Abstract

The Internet of Things (IoT) is reshaping industries and so is the employees' range of informal-IT usage in the workplace. This research study assesses the emerging risks and threats that arise from the increasing prevalence of employee-owned IoT devices in the new wave of IT-consumerism within enterprise premises. Most enterprises have adapted to the change brought by the personal-IT devices such as laptops, smartphones, and cloud applications, and have introduced security policies of either allowing under Bring Your Own Device (BYOD) environment, or completely restricting its usage in preventing unauthorized access to sensitive information assets.

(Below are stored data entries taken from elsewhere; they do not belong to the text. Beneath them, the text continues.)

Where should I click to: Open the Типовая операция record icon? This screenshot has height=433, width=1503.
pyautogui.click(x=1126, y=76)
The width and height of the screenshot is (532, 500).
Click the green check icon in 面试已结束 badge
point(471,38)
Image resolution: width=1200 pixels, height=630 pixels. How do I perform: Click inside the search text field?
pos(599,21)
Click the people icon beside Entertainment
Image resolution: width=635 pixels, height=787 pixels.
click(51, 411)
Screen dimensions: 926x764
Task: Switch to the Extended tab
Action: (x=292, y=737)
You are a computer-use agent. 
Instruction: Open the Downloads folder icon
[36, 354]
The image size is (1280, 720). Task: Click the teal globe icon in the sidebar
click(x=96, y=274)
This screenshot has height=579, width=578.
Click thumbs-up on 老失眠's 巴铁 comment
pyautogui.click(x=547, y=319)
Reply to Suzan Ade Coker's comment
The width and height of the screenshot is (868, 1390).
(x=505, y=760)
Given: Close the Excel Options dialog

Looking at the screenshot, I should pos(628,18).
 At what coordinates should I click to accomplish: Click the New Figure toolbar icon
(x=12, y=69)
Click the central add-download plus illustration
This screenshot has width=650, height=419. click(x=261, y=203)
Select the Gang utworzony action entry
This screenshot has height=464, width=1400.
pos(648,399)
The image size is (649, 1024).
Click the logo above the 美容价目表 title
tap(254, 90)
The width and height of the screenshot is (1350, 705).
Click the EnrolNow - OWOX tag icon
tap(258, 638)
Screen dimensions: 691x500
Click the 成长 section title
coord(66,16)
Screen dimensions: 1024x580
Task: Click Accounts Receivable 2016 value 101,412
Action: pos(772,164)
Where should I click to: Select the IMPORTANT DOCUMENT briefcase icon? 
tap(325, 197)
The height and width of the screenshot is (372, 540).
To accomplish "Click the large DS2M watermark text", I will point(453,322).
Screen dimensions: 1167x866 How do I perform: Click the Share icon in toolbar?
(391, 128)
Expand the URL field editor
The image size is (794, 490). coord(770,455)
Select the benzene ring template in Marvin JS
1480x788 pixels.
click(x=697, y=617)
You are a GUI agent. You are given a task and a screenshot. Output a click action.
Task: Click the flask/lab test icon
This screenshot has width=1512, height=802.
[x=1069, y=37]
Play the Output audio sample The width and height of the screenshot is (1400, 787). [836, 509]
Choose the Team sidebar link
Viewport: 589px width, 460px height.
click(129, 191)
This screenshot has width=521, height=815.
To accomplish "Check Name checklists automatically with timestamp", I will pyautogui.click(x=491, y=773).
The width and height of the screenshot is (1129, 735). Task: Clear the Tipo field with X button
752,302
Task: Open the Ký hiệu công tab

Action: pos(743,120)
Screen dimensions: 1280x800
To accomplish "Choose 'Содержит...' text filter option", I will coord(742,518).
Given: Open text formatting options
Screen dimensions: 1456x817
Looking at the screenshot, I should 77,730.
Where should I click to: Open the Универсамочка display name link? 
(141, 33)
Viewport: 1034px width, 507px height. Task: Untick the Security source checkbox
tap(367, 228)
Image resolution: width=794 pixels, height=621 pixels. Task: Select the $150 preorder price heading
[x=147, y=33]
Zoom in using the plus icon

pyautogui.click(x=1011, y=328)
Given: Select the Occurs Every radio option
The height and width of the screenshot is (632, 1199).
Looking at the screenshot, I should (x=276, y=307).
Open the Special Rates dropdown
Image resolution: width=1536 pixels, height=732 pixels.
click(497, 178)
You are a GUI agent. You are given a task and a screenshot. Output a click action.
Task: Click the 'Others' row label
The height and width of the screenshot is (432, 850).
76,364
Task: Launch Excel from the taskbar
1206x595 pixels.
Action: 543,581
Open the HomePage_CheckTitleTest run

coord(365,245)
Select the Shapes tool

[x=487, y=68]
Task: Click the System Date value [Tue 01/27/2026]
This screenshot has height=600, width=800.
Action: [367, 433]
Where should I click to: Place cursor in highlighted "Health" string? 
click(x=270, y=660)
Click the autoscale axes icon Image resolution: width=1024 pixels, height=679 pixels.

Existing research has started focusing on possible threats of employee use of IoT devices that are outside the control of IT management. This study presents a theoretical explanation of three key aspects that are discussed in the existing scholarship: threat dimension, detection, and prevention of IoT enabled Insider threat.A systematic meta-analysis comprising of 15 research studies in current scholarship examining IoT enabled Insider threats in the workplace. Through analyzing the reported measurements and consolidating findings through systematic classification in various themes, this document identifies and systematically highlights various specific attack vectors, detection mechanism of IoT enabled malicious and unintentional threats, attack incidents/scenarios and ways and means to prevent the insider threat emerging from employee use of personal/consumer IoT devices. Based on the findings, a framework of IS research and responses to IoT enabled Insider threat by integrating and extending the work done on understanding such risks. The framework highlights the gravity of risk areas and challenges in preventing sensitive data assets of enterprises for future research.